• _LISTED RECORDS_
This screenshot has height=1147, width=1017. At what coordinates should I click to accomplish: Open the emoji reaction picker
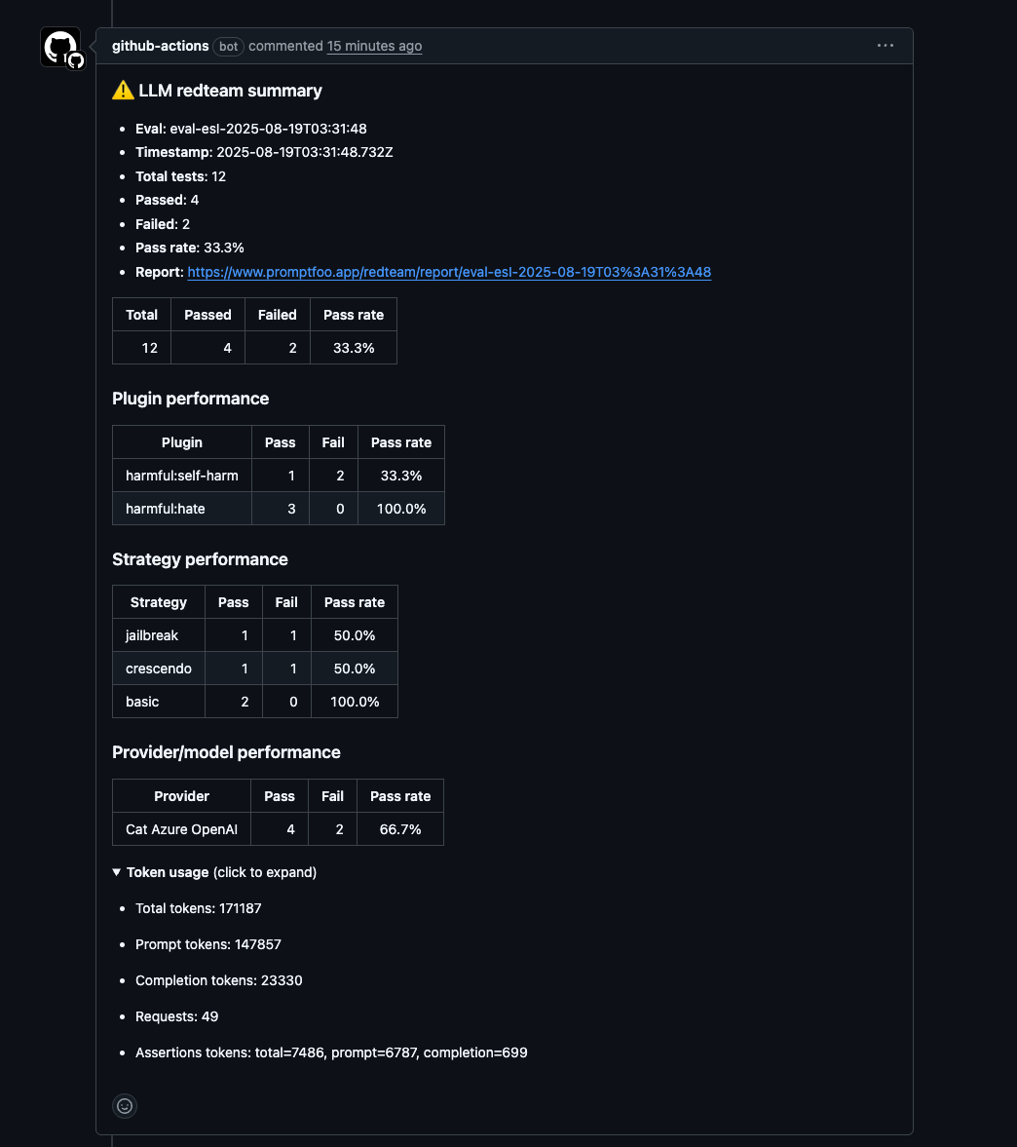click(x=124, y=1105)
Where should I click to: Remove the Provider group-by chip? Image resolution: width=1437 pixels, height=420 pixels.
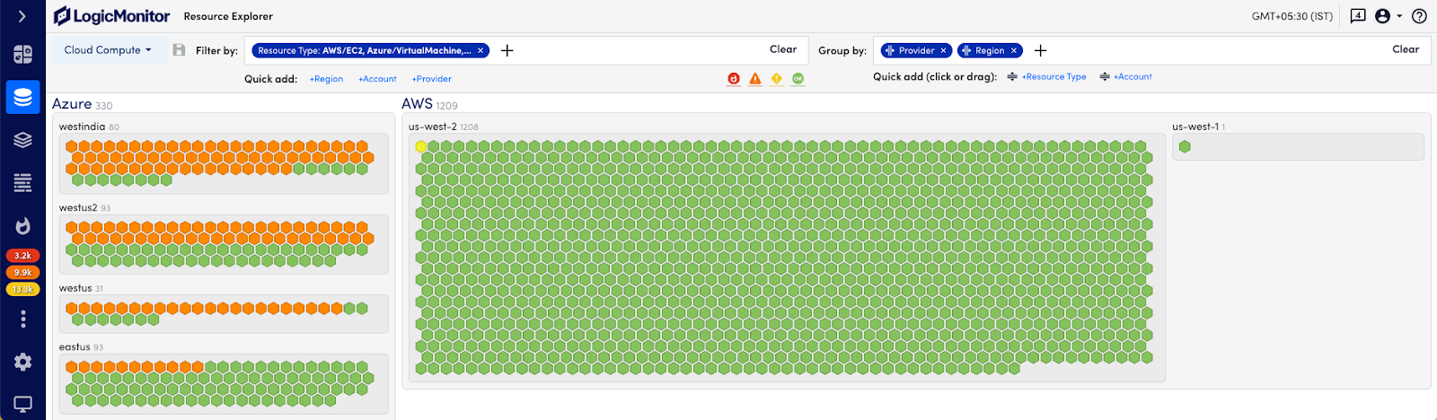pos(943,51)
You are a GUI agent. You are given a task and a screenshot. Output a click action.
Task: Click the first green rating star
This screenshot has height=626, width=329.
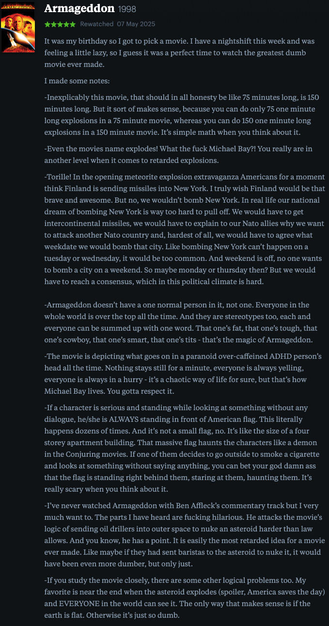click(47, 24)
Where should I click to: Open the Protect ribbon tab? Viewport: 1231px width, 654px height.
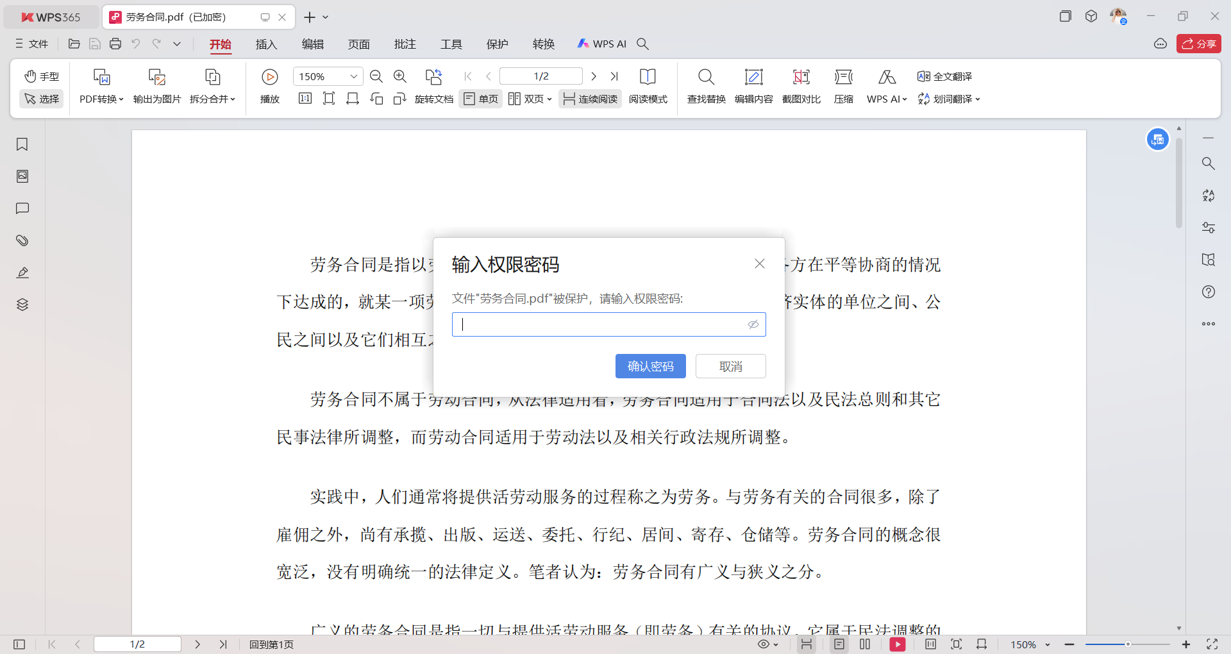pos(497,44)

• _WHAT TO PRODUCE_
Output the whole listing exactly. Pictures stay out.

• _RESPONSE TO THE EXERCISE_
This screenshot has height=1147, width=1017. At what coordinates should I click to accomplish: Open the emoji reaction picker
click(x=124, y=1105)
Where should I click to: Remove the Provider group-by chip? Image resolution: width=1437 pixels, height=420 pixels.
pos(943,51)
You are a GUI agent. You are given a task and a screenshot. Output a click action.
Task: Click the first green rating star
This screenshot has height=626, width=329.
click(47, 24)
Where should I click to: Open the Protect ribbon tab? Viewport: 1231px width, 654px height.
pos(497,44)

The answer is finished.